Renan resistiu ao apelo da ministra Carmem Lúcia, que lhe foi
apresentado através de Michel Temer, para que adiasse a votação do projeto
sobre abuso de autoridade. O recado dizia que isso poderia gerar uma grave
crise entre os Poderes, com consequências imprevisíveis. Renan, entretanto,
manteve o projeto na agenda.
Escolhido como relator por Renan e o conjunto de líderes, o senador
Roberto Requião preparou um relatório equilibrado, em que acolheu parcialmente
ponderações do juiz Sergio Moro. Protocolou-o no Senado e postou-o em sua
página eletrônica na tarde desta segunda-feira.
Enquanto isso, pressentindo que as placas tectônicas se moviam na área
do Judiciário, anunciando um tremor de terra, o governo entrou em campo e
chamou uma reunião no gabinete do Ministro da Justiça, onde um texto
alternativo estava sendo discutido com líderes e procuradores, quando veio a
decisão do ministro Marco Aurélio. A ideia era atenuar o projeto de Requião,
especialmente no ponto que fala das investigações prolongadas, que nunca
acabam, em prejuizo do investigado ou fiscalizado.
Não deve haver votação alguma nesta terça-feira de ressaca no Senado.

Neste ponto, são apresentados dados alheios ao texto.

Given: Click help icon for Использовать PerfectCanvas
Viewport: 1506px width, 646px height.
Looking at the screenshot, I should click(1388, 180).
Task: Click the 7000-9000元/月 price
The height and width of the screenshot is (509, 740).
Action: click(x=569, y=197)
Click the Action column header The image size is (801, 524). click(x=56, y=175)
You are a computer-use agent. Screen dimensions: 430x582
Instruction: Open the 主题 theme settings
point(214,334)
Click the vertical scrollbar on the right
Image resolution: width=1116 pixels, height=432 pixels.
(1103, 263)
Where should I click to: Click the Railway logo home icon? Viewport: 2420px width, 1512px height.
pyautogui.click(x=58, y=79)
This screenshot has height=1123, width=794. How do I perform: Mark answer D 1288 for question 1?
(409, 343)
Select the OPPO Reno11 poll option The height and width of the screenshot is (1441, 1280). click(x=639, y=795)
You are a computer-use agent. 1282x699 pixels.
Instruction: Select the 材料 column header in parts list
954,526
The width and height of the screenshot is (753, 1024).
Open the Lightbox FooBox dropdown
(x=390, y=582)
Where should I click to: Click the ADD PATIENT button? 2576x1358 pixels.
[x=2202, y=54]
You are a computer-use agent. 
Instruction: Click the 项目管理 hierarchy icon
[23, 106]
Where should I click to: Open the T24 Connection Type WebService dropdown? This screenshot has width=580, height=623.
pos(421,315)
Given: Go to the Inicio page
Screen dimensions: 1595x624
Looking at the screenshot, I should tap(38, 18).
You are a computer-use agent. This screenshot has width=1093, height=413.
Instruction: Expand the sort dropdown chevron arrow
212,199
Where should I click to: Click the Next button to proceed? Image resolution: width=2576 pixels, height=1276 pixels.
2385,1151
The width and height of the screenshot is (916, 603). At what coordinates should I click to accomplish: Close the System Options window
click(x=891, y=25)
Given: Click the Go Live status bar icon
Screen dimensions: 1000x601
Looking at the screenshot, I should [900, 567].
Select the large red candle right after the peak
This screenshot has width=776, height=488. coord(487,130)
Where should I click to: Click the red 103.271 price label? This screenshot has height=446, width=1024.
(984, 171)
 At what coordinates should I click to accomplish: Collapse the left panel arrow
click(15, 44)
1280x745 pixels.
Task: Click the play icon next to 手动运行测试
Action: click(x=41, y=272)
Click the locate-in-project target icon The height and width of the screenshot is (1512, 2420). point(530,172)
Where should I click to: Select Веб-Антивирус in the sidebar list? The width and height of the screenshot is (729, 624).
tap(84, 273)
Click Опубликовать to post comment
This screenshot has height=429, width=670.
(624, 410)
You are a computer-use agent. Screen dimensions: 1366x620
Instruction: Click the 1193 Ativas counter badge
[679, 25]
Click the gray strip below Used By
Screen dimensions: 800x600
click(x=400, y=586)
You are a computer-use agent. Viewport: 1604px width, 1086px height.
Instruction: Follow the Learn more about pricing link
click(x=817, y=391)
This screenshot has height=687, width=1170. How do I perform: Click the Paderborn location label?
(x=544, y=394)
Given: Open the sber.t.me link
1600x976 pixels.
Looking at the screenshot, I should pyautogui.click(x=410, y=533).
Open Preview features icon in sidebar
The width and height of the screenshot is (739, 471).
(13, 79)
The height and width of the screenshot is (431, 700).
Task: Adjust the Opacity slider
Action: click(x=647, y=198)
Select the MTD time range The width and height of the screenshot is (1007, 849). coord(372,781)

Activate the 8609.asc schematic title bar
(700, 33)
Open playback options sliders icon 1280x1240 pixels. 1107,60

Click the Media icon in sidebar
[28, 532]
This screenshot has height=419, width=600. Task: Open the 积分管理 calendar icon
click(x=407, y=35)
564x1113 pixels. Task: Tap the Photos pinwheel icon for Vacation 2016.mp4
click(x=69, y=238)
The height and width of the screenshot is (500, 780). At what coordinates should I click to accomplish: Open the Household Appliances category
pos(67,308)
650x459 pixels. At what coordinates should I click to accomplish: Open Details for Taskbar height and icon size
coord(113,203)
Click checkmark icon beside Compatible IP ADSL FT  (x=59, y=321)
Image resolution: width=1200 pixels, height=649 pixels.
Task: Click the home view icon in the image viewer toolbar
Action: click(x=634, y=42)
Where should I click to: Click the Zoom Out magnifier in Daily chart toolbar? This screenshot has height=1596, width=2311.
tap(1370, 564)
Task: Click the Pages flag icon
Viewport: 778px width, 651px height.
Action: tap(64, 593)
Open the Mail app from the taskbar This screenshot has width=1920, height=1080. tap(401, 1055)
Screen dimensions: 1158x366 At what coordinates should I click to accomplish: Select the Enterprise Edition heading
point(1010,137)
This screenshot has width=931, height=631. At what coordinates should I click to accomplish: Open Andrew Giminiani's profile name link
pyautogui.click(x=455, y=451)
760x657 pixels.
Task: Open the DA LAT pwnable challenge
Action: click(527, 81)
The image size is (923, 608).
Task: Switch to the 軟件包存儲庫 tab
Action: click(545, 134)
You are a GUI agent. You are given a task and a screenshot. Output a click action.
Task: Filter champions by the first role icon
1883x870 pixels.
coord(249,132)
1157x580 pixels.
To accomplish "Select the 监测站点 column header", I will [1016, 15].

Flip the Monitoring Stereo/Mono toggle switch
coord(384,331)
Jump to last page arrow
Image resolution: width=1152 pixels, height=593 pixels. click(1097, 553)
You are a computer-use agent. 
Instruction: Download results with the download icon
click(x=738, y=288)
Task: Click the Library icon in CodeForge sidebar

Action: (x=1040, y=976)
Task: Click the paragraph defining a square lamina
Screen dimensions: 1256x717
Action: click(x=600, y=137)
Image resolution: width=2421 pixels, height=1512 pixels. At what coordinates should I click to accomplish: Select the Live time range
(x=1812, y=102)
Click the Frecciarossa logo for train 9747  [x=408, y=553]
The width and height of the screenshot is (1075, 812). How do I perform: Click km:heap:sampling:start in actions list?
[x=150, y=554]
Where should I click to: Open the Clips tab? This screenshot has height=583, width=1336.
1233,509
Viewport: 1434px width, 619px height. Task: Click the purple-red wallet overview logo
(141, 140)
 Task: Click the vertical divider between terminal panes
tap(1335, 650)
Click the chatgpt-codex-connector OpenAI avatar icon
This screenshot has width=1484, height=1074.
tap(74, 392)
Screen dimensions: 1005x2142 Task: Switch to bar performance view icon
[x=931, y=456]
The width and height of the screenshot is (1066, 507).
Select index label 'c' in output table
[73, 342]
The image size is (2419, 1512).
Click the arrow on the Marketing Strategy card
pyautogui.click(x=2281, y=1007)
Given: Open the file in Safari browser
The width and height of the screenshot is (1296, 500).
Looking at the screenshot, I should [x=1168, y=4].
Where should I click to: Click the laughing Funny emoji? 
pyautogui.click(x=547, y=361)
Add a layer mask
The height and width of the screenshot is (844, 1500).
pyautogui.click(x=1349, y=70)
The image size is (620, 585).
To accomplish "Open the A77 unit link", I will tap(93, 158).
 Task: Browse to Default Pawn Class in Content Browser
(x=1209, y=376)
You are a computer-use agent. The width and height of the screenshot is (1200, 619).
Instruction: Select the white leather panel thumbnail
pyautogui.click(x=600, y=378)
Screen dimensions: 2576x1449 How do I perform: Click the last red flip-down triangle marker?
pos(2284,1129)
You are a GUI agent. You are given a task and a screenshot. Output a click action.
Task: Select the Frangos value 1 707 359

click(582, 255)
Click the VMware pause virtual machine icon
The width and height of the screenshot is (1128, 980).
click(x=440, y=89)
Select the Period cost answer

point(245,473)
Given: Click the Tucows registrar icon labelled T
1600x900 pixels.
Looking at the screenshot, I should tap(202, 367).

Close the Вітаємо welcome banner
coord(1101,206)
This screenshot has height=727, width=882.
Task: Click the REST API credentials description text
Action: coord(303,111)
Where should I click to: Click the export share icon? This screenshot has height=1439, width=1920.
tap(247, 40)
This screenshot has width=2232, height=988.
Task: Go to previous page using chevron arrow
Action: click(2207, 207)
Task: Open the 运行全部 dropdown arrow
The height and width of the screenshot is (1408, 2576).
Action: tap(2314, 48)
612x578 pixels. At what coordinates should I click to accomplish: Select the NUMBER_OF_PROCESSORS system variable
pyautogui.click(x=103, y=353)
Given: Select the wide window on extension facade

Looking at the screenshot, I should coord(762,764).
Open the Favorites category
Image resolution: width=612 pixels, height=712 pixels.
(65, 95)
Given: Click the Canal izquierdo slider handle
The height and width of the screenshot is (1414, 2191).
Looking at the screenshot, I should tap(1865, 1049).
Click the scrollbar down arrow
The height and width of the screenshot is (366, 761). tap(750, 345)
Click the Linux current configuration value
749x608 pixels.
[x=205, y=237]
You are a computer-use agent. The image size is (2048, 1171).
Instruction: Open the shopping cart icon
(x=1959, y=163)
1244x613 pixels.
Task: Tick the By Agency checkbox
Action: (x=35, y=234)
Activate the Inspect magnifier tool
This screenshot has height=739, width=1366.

A
noite prometia encontrar-se com o dia na residência oficial do Senado, onde
meio mundo governista estava reunido com o Renan. Sendo a liminar confirmada na
quarta-feira, como deve ser, Renan será substituído na presidência do Senado
pelo petista Jorge Viana, que não é um incendiário, muito pelo contrário. É
equilibrado e dialoga com todo mundo na Casa. Mas também não pilotará nenhum
trator para garantir a aprovação da PEC 55 na semana que vem. Muito menos,
facilitará a aprovação da tenebrosa reforma previdenciária que Temer prometeu
enviar ao Congresso esta semana. Nem creio que proceda a notícia de que Viana
esteja propondo nova eleição para a presidência do Senado. Constitucionalmente
e regimentalmente, cabe a ele concluir o mandato de Renan. Temer pode não
engolir, como dizem seus aliados, um petista na presidência do Senado mas
contra o regimento, pouco pode fazer. Com a mudança no comando do Senado, tudo
muda de figura para Temer e sua agenda. A pinguela de seu governo começa a
balançar sensivelmente.
*Jornalista política. Colunista do Brasil 247.